WORK REQUEST »
Please reproduce the entries that follow, keeping each word intact.

Collected data entries »
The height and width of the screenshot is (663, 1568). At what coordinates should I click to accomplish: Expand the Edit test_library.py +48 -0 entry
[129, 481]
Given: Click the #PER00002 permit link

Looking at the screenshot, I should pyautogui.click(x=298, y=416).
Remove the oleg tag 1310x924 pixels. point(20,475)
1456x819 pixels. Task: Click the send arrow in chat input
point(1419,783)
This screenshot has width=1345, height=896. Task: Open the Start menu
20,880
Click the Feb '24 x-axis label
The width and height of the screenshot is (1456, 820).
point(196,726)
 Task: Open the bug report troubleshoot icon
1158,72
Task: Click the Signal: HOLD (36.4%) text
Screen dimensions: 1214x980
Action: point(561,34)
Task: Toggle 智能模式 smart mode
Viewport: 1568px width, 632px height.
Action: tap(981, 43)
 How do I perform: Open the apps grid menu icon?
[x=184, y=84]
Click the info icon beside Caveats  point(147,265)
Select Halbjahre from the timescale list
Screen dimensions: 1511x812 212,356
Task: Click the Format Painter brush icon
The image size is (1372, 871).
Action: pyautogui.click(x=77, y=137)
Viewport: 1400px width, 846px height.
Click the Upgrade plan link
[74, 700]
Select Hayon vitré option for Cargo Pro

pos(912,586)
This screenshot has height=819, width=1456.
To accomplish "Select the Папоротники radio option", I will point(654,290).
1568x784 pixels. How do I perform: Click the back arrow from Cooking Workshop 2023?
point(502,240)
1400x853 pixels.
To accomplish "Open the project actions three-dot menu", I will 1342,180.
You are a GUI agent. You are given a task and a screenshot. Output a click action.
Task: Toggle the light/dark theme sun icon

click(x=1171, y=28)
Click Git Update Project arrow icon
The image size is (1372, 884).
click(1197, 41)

PROBLEM SOLUTION »
The height and width of the screenshot is (663, 1568). At what coordinates should I click to accomplish: Expand the Edit test_library.py +48 -0 entry
[129, 481]
Given: Click the #PER00002 permit link

Looking at the screenshot, I should pyautogui.click(x=298, y=416).
Remove the oleg tag 1310x924 pixels. point(20,475)
1456x819 pixels. Task: Click the send arrow in chat input
point(1419,783)
This screenshot has width=1345, height=896. Task: Open the Start menu
20,880
Click the Feb '24 x-axis label
The width and height of the screenshot is (1456, 820).
point(196,726)
 Task: Open the bug report troubleshoot icon
1158,72
Task: Click the Signal: HOLD (36.4%) text
Screen dimensions: 1214x980
Action: point(561,34)
Task: Toggle 智能模式 smart mode
Viewport: 1568px width, 632px height.
Action: tap(981, 43)
 How do I perform: Open the apps grid menu icon?
[x=184, y=84]
Click the info icon beside Caveats  point(147,265)
Select Halbjahre from the timescale list
Screen dimensions: 1511x812 212,356
Task: Click the Format Painter brush icon
The image size is (1372, 871).
Action: pyautogui.click(x=77, y=137)
Viewport: 1400px width, 846px height.
Click the Upgrade plan link
[74, 700]
Select Hayon vitré option for Cargo Pro

pos(912,586)
This screenshot has height=819, width=1456.
To accomplish "Select the Папоротники radio option", I will point(654,290).
1568x784 pixels. How do I perform: Click the back arrow from Cooking Workshop 2023?
point(502,240)
1400x853 pixels.
To accomplish "Open the project actions three-dot menu", I will 1342,180.
You are a GUI agent. You are given a task and a screenshot. Output a click action.
Task: Toggle the light/dark theme sun icon

click(x=1171, y=28)
Click Git Update Project arrow icon
The image size is (1372, 884).
click(1197, 41)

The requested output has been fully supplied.